Kokkos offers a rich set of tools and abstractions for high-performance, portable parallel programming. By leveraging features like MDRangePolicy, subviews, unmanaged views, atomic operations, and DualView, developers can create efficient, scalable applications that perform well across a wide range of hardware architectures.

Example

    struct DualViewExample {
        // Define the dual view type
        using dual_view_type = Kokkos::DualView<double*, Kokkos::LayoutLeft>;
        // Function to initialize device view
        static void initialize(dual_view_type& dv) {
            // Initialize the device view with values
            Kokkos::parallel_for("InitializeDeviceView", dv.d_view.extent(0), KOKKOS_LAMBDA(const int i) {
                dv.d_view(i) = static_cast<double>(i); // Assign values based on index
            });
            // Synchronize to update the host mirror
            dv.sync<Kokkos::HostSpace>();
        }

        // Function to print values from both views
        static void printValues(const dual_view_type& dv) {
            std::cout << "Host View Values: ";
            for (int i = 0; i < dv.h_view.extent(0); ++i) {
                std::cout << dv.h_view(i) << " "; // Access host view
            }
            std::cout << std::endl;
            std::cout << "Device View Values: ";
            for (int i = 0; i < dv.d_view.extent(0); ++i) {
                std::cout << dv.d_view(i) << " "; // Access device view
            }
            std::cout << std::endl;
        }
    };

    int main(int argc, char* argv[]) {
        Kokkos::initialize(argc, argv);
        {
            const int N = 10; // Size of the DualView
            // Create a DualView with N elements
            DualViewExample::dual_view_type dv("MyDualView", N);
            // Initialize the device view
            DualViewExample::initialize(dv);
            // Print values from both views
            DualViewExample::printValues(dv);
        }
        Kokkos::finalize();
        return 0;
    }

Explanations: This example effectively demonstrates how to use DualView in Kokkos to manage data across different memory spaces while ensuring synchronization between them.
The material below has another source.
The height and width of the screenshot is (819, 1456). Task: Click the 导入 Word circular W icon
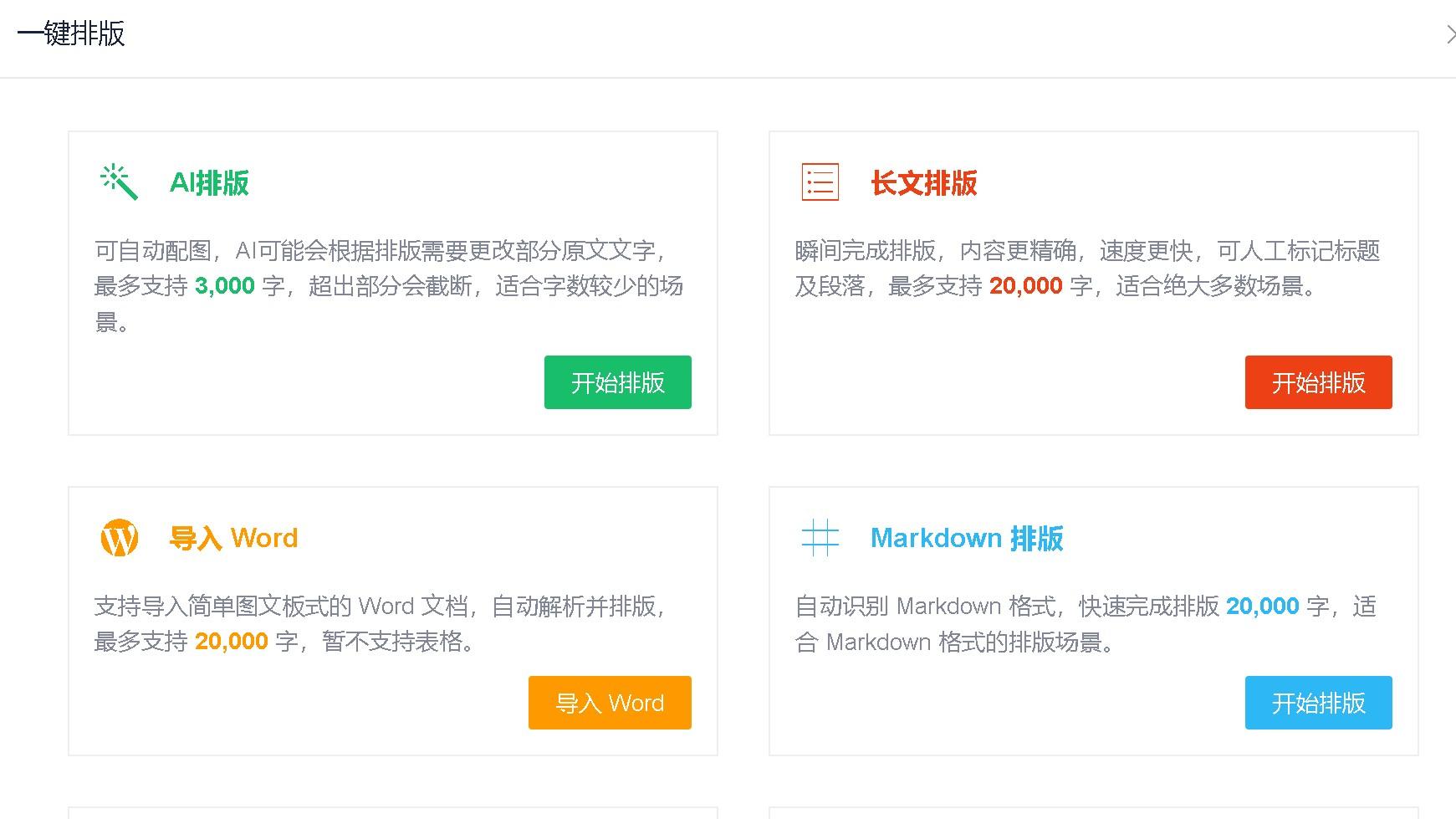[118, 537]
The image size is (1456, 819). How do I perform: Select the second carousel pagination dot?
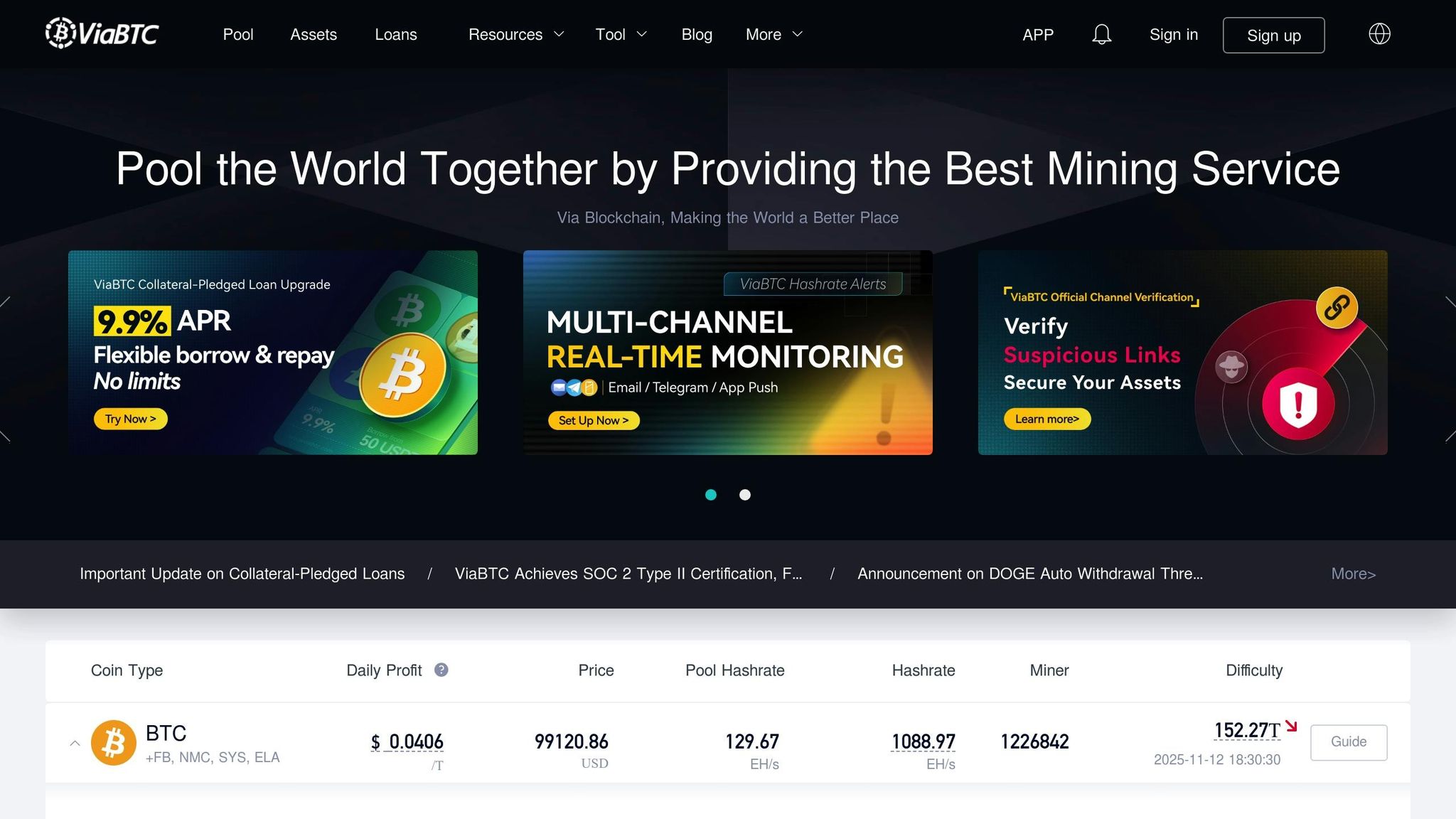coord(744,495)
The program starts by initializing the Kokkos runtime environment. A DualView is defined as dual_view_type, which can hold data in both host and device memory.

7. References

Points to keep in mind
  • MDRangePolicy

    • The MDRangePolicy allows parallelization of tightly nested loops of 2 to 6 dimensions.

    • It provides a more intuitive and potentially more efficient alternative to flattening multidimensional loops.
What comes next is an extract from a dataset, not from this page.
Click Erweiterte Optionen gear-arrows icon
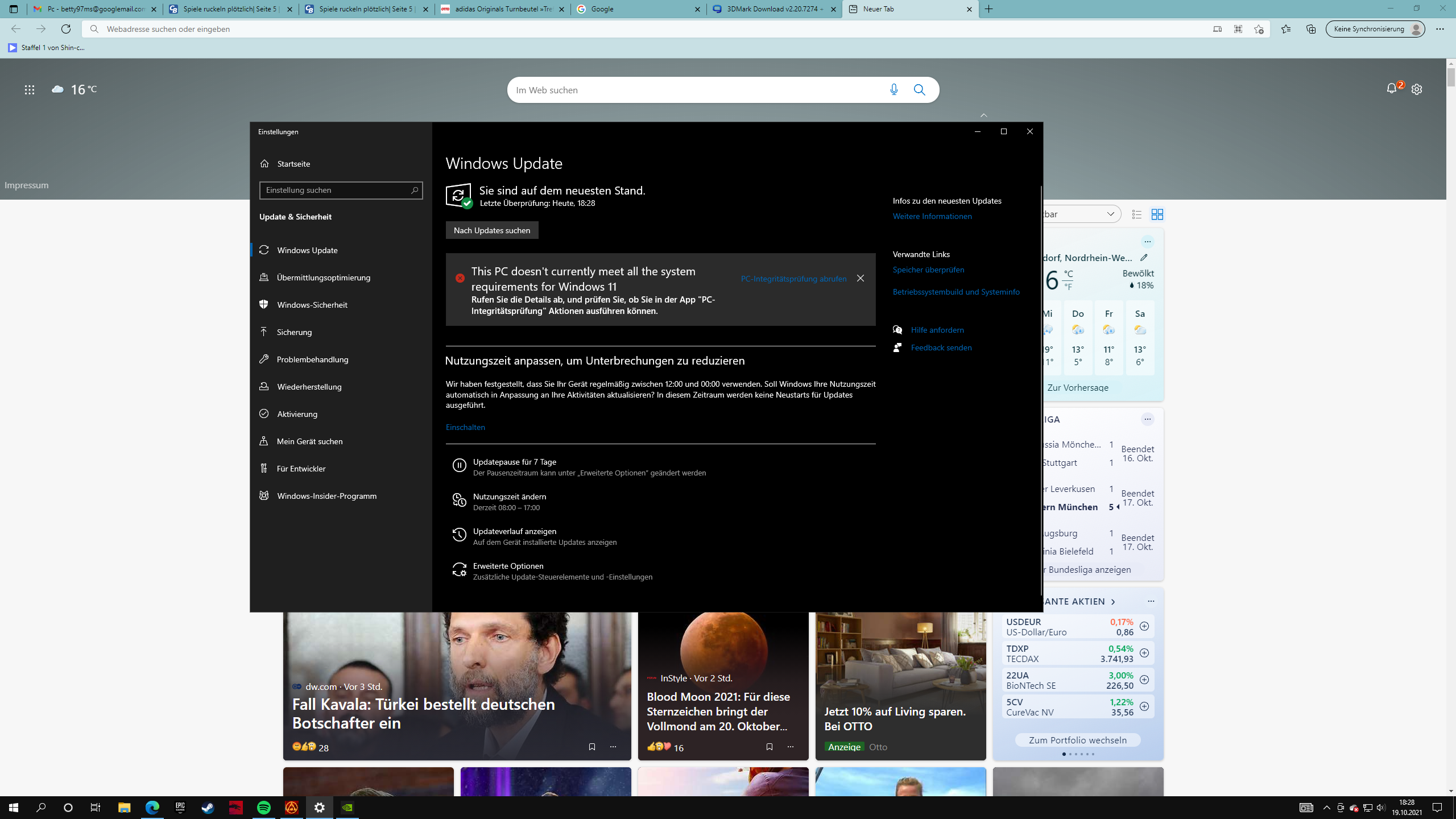This screenshot has height=819, width=1456. point(459,570)
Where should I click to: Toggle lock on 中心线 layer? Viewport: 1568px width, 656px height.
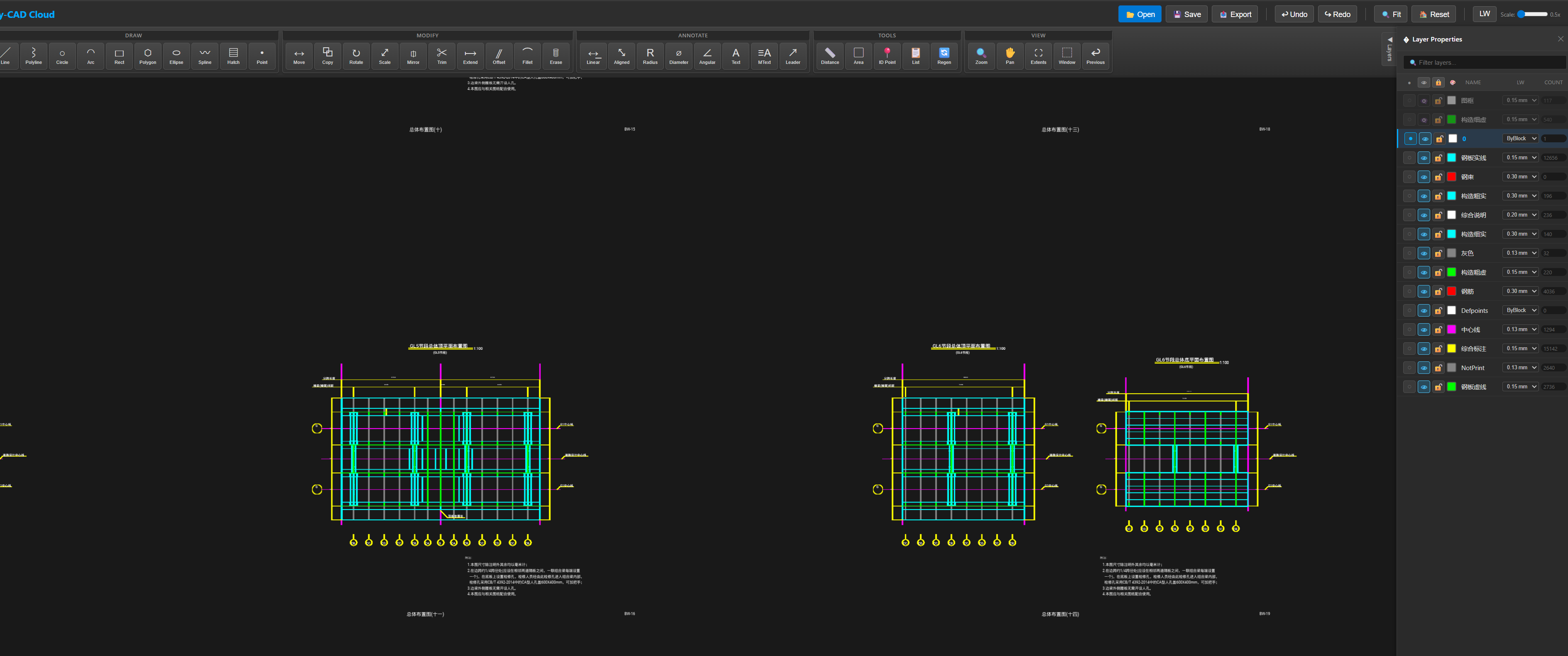(x=1438, y=330)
  • Subviews: Taking Slices of Views with Kokkos

    • Subviews in Kokkos allow you to create views that reference a subset of an existing view’s data.
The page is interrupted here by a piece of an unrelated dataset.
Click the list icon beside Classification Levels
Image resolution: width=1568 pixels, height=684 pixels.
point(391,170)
    • Similar capability as provided by Matlab, Fortran, or Python.

    • Prefer the use of auto for the type. View<int *> v("v", N0, N1, N2); auto sv = subview(v, i0, ALL, make_pair(start,end));

  • Unmanaged Views

    • Interoperability with externally allocated arrays.

    • No reference counting, memory not deallocated at destruction.

    • User is responsible for insuring proper dynamic and/or static extents, MemorySpace, Layout, etc. View<float**, LayoutRight, HostSpace> v_unmanaged(raw_ptr , N0, N1);

  • Atomic operations

    • Atomic functions available on the host or the device (e.g. Kokkos::atomic add).

    • Use Atomic memory trait for atomic accesses on Views. View<int*> v("v", N0); View <int*, MemoryTraits <Atomic >> v_atomic = v;

    • Use ScatterView for scatter-add parallel pattern. ScatterView can transparently switch between Atomic and Data Replication based scatter algorithms.

  • Dual Views

    • For managing data synchronization between host and device.

    • Helps in codes with no holistic view of data flow.